Я дожидался отца посреди торговой улочки. Он заметил меня, помахал рукой, отчего закачалась свисающая с плеча сумка с документами, и ласково улыбнулся. Но я не смог улыбнуться в ответ.
Отец показал мне набитый продуктами пакет из супермаркета:
— Сегодня на ужин омлет с ветчиной. Поедим вместе.
Когда-то я просто обожал омлет с ветчиной, который готовил папа.
— Ага, — я заставил себя сделать приветливое лицо.
Всю дорогу до дома отец тащил за собой велосипед и ни на секунду не замолкал. Я плёлся позади, не поднимая глаз. Он специально не вспоминал о прошлом и говорил о текущих делах ни к чему не обязывающим тоном, словно пытался заполнить пропасть между нами. Вот только я даже не поддакивал и просто молча слушал.
Наконец отец осторожно сменил тему и попытался прощупать, насколько мы близки друг другу:
— Кстати… не расскажешь, кто за тобой присматривал всё это время?
— Э?
— Мне ведь надо с ним увидеться, как следует поблагодарить, и тогда мы вдвоём заживём как раньше.
— Погоди…
От изумления я замер как вкопанный. Отец тоже остановился и обернулся:
— М? Что-то не так?
— Просто…
Мне будет очень нелегко объяснить, где я жил и что делал всё это время. Именно поэтому я сказал ему лишь о том, что за мной было кому присматривать. Неудивительно, что отцу захотелось узнать подробности.
Тем не менее я пока не настолько сблизился с ним, чтобы всё выкладывать. Мы ведь не видели друг друга целых девять лет…
— Просто… Годы не так легко наверстать.
— Пожалуй. Прости, — виновато проговорил отец. — Ты прав. Взрослые и дети воспринимают течение времени по-разному. Мне кажется, мы ещё вчера жили все вместе, втроём…
— «Вчера»?.. — разница в наших ощущениях настолько ошеломила меня, что я не мог сказать ничего другого.
— Извини, что поспешил, — отец мягко улыбнулся и посмотрел в небо. — Потихоньку начнём сначала, чтобы однажды забыть обо всём грустном и жить, глядя в будущее…
И тут в моей груди что-то засвербело. Уже через мгновение это чувство завладело всем телом и вылилось в приступ ярости.

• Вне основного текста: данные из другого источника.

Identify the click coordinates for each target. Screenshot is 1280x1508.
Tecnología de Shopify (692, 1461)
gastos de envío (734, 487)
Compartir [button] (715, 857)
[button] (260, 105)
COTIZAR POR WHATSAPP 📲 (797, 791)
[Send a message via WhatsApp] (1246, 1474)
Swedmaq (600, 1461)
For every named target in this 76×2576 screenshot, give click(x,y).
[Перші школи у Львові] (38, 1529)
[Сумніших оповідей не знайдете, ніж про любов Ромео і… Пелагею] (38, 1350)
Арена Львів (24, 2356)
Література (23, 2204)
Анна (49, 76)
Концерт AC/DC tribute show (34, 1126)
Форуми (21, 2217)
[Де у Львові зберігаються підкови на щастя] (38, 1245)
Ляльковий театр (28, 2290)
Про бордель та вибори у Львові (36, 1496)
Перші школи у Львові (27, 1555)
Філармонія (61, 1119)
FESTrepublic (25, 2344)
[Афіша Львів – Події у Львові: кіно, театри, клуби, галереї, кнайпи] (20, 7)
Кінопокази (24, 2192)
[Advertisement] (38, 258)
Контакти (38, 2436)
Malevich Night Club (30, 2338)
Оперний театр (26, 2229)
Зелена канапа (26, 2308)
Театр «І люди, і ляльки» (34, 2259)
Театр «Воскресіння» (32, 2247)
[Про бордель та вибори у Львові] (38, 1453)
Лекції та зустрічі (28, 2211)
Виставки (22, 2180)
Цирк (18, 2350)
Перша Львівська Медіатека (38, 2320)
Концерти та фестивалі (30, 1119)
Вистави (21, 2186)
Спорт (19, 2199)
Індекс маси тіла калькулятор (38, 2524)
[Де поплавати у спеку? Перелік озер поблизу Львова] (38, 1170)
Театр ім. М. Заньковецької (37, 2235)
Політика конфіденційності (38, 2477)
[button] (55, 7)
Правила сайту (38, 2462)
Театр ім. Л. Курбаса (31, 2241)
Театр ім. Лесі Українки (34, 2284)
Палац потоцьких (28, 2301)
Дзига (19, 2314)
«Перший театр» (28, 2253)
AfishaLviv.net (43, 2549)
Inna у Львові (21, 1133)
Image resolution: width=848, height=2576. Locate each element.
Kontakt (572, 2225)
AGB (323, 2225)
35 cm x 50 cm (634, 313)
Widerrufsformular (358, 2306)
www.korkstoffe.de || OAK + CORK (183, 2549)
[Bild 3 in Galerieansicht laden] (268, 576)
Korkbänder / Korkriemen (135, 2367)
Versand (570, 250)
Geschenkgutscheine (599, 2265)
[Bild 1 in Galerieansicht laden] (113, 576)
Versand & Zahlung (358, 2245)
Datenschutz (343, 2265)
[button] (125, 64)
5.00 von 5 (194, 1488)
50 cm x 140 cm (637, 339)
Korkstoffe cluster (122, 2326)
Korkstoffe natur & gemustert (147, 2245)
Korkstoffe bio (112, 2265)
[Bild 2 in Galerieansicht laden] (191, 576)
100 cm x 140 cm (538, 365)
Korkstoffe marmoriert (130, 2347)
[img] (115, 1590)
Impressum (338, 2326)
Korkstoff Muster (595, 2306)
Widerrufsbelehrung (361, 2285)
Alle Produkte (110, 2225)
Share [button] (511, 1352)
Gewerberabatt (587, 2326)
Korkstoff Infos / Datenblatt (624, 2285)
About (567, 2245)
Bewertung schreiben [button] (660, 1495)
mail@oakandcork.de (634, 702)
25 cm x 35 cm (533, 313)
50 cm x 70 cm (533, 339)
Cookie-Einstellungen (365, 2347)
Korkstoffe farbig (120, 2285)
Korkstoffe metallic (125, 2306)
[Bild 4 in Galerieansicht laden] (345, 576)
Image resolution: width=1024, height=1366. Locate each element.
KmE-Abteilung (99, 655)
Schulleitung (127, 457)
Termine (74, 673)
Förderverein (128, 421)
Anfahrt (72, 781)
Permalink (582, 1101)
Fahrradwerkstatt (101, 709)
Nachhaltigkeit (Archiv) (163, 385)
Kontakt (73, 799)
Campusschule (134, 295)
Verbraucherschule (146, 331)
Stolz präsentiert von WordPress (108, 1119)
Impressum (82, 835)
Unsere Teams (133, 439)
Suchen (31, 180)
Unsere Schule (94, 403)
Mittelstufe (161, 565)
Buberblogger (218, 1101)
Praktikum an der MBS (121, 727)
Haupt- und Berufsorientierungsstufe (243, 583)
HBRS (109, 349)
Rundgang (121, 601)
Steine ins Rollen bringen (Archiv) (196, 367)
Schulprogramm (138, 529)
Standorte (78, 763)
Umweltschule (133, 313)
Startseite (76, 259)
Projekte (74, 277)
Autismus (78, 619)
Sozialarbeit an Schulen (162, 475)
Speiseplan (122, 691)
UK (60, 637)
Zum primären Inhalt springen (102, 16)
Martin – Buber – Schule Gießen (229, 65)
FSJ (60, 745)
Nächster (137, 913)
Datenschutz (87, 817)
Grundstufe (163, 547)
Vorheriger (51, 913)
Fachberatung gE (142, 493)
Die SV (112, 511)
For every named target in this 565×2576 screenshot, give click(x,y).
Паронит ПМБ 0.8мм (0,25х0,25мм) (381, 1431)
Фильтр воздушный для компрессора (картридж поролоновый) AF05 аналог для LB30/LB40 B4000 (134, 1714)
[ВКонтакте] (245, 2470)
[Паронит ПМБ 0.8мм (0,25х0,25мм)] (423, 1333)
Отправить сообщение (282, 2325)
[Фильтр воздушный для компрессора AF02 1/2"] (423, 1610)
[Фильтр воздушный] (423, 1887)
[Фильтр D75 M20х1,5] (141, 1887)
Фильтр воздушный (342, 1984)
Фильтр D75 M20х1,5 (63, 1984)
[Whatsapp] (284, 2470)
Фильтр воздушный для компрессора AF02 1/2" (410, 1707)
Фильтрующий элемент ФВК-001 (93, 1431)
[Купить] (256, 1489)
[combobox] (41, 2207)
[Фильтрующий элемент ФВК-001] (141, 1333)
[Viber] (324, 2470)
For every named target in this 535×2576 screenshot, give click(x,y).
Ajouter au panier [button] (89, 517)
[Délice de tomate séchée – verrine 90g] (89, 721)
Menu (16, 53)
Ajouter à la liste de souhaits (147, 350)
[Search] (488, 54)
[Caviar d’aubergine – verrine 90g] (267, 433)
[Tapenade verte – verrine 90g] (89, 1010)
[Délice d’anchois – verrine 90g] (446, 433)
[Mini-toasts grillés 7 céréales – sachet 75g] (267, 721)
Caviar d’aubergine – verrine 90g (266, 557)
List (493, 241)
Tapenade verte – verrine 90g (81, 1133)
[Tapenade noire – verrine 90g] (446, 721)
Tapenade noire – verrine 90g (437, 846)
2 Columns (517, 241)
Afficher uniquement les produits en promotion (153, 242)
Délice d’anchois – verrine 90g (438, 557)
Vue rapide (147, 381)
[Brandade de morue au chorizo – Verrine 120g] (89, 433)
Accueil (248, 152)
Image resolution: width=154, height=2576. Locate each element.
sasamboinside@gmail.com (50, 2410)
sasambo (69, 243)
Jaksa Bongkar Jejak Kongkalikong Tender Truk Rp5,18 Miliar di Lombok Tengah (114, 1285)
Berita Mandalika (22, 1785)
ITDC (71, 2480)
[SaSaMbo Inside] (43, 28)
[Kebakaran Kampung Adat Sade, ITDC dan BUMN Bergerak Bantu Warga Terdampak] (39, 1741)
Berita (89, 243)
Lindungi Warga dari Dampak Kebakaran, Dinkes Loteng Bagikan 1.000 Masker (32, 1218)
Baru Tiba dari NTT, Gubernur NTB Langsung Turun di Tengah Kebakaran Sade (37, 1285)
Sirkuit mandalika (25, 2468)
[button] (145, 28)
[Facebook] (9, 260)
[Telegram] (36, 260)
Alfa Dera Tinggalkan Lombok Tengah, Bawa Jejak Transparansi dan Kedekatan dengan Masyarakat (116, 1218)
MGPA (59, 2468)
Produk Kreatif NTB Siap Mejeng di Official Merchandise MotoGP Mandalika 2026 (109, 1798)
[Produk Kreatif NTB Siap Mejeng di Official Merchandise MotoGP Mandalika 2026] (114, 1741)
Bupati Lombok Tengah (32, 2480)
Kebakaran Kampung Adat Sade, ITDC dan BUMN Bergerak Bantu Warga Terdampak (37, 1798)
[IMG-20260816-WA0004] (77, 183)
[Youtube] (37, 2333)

Глухим, грозным голосом я проговорил:
— А что ты собрался начинать сначала?
— Э? — отец обернулся ко мне, потрясённый резкой сменой тона.
— Почему ты так уверен, что мне было грустно? Да что ты вообще знаешь обо мне, отец?
— Рэн…
— Не прикидывайся, что понимаешь меня, когда на самом деле ничегошеньки не знаешь!!!
— Рэн, я…
Вдруг мимо нас пронеслось на велосипедах несколько беззаботных людей с улыбками на лицах — домой ехала группа школьников, задержавшихся после уроков. Меня словно окатило холодной водой, и пыл тут же пошёл на убыль. Приступ ярости угас, оставив лишь слова, которые я пробурчал себе под нос:
— Конечно, ты ничего не знаешь. Я ведь ничего не рассказывал… Прости. Не смогу сегодня прийти на ужин.
Нервы сдали, я развернулся и кинулся прочь.
— Рэн! Ты, конечно, волен сам решать, как тебе быть. Но… — голос отца словно вонзался мне в спину. — Пожалуйста, не забывай: я сделаю всё, что в моих силах. Всё!!!
Я шагал по тёмным улицам.
— Да что со мной такое? Чего я хочу? Почему наговорил гадости отцу?
Что это было за странное чувство? Я не понимал. Не мог разобраться в себе. Не в силах выносить происходящее, я едва не срывался на бег. В голове вдруг прозвучало: «Не уходи!»